[Extracted data]
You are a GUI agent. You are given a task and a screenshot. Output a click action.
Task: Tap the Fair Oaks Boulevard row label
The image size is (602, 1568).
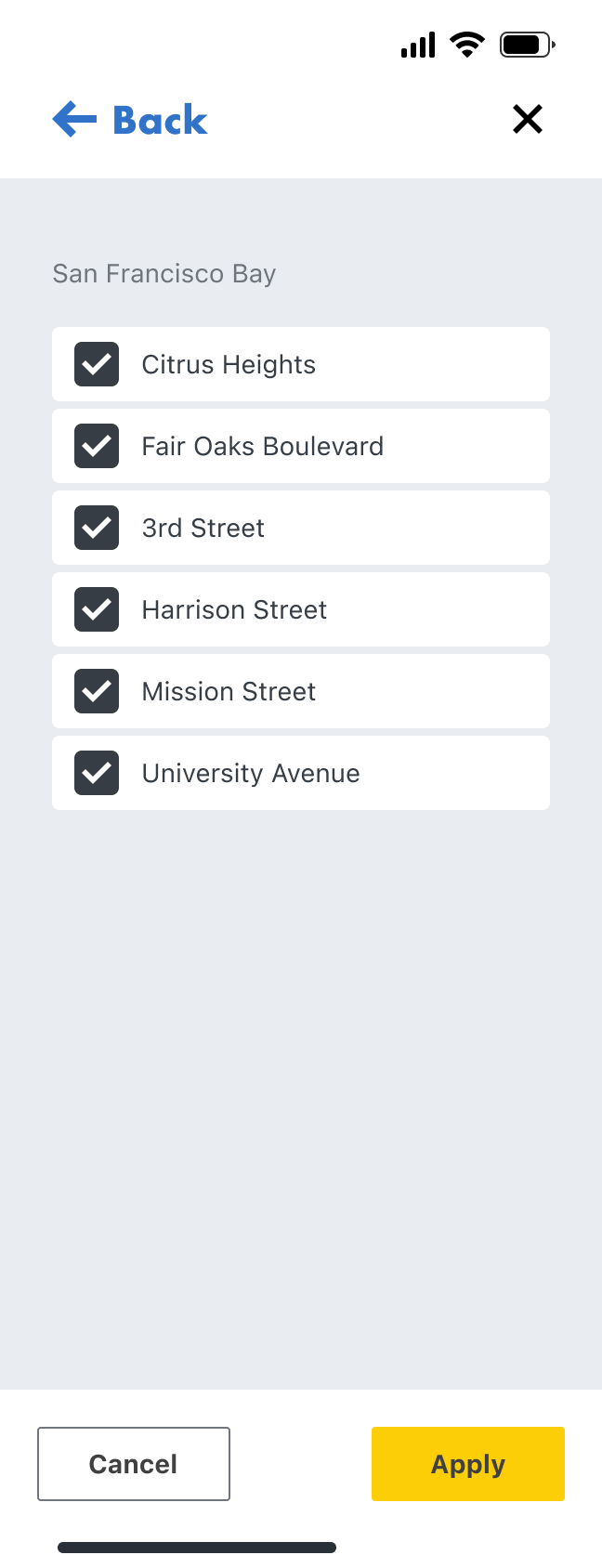[x=262, y=446]
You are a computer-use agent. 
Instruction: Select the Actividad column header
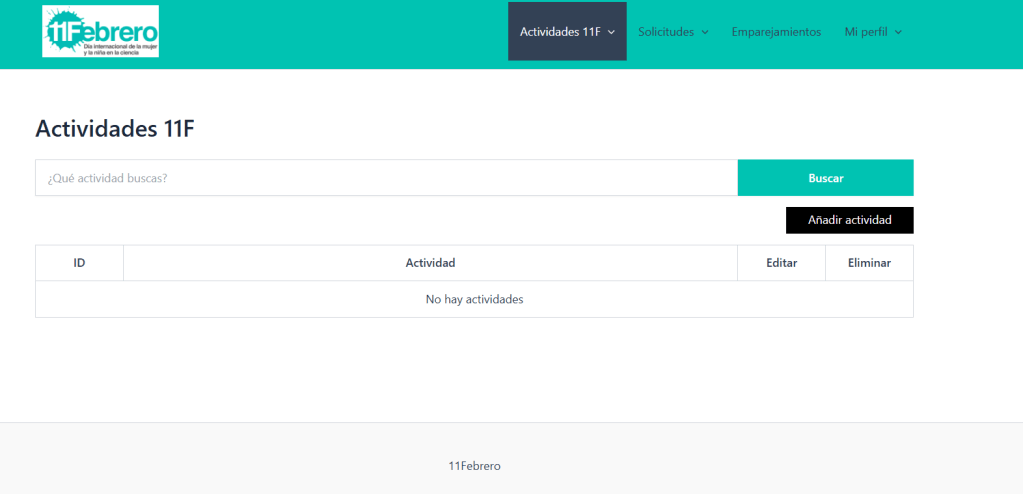[430, 263]
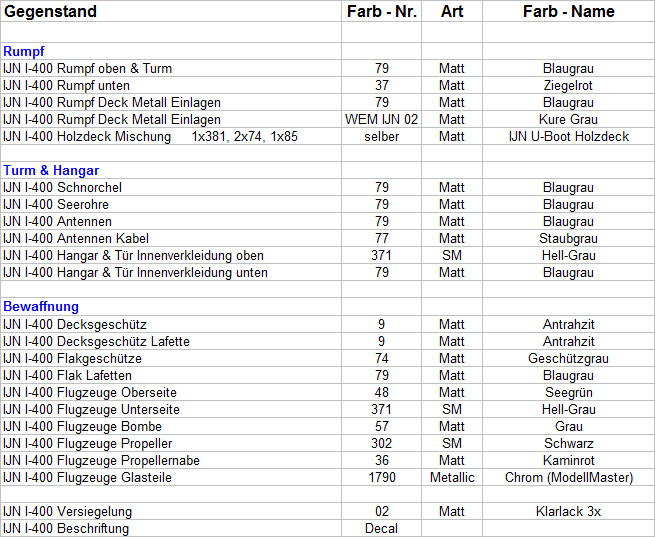Select the Farb - Nr. column header

(x=381, y=12)
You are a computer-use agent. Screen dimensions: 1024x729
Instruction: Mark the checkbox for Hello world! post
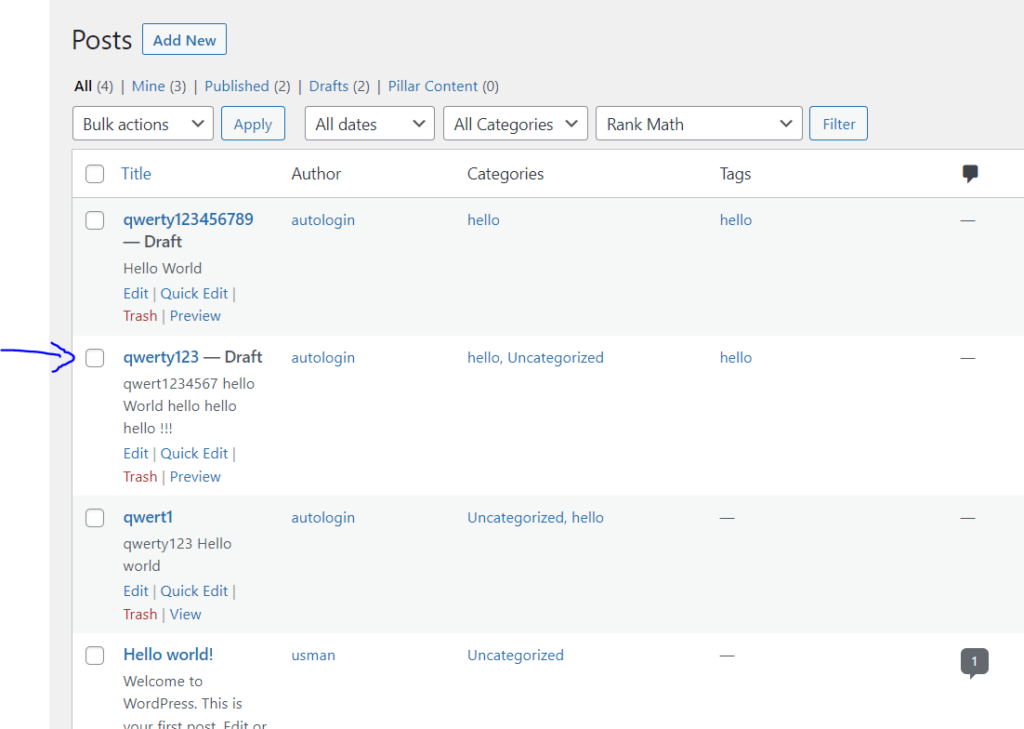coord(95,655)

[The problem]
Among the records, find all lines that include the string "agent" and return them.

[The answer]
You are a GUI agent. You are given a task and a screenshot. Output a click action.
You are a computer-use agent. 
You are a computer-use agent. Screen dimensions: 1024x729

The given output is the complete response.